In a roughly 30-minute phone call Sunday afternoon, President Biden delivered difficult news to the families of three Americans detained by the Taliban. He had not reached a deal with the Taliban to release their loved ones from captivity, despite what U.S. officials described to CBS News as a significant offer the United States had made to Doha days earlier. The United States considers Ryan Corbett and George Glezmann to be wrongly detained by the Taliban and describes Mahmood Habibi, who has dual American and Afghan nationality, as “unjustly detained” since 2022.
Ahmad Shah Habibi, Mahmood Habibi’s brother, told CBS News that during the conversation, Biden made it clear that he would not accept the Taliban’s demand that the United States release Muhammed Rahim al Afghani, a detainee at Guantanamo Bay, unless the Taliban, now the Afghan government also releases Mahmood.
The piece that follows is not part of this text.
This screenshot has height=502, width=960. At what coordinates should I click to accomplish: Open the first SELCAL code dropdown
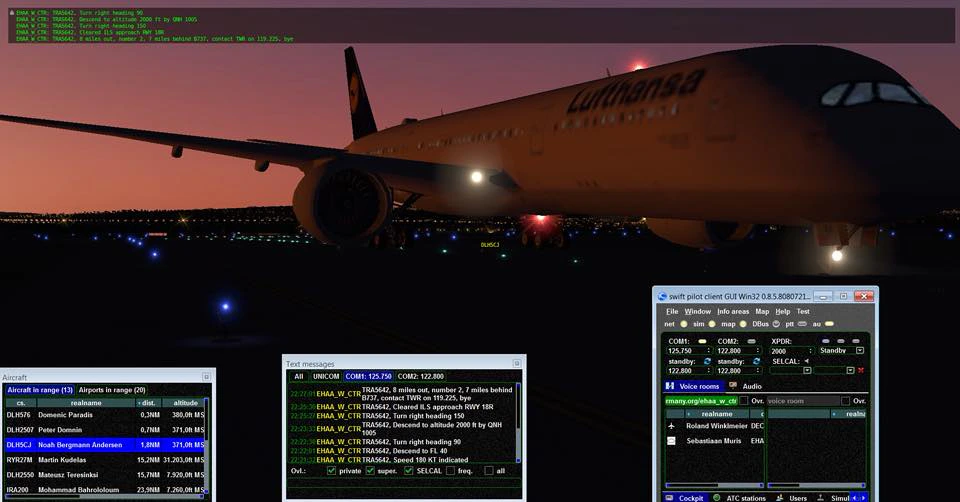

An NSC spokesperson declined to respond to a CBS inquiry about this specific claim.
Mahmood Habibi disappeared in Afghanistan in 2022 and the Taliban denied kidnapping him. In a public notice Published by the FBI in August 2024, the agency said it “believes” Habibi was kidnapped by the Taliban military or security forces and “has not been heard from since her disappearance.” The FBI said in its advisory that Habibi was working as a contractor for a Kabul-based telecommunications company when he disappeared.
The Taliban still maintain that they are not holding Habibi in custody.
“No, we don’t,” Taliban spokesman Zabihullah Mujahid told CBS News on Monday.
When asked if Mahmoud had disappeared in Afghanistan, Mujahid said: “That’s not clear either, because we didn’t know him before.”
Ahmad Habibi told CBS News: “My family has every confidence that my brother is alive. There are things that neither we nor the US government can say publicly, but Mahmood’s case is different from that of two other Americans.”
“We know that other families are desperate to bring their loved ones home and I told the president that we want them to return too,” Ahmad Habibi added. “But anyone speculating about my brother’s death is only fueling the Taliban’s claims. We are grateful that President Biden has committed not to leave Mahmood behind,” and he said the national security adviser , Jake Sullivan, had also given similar assurances.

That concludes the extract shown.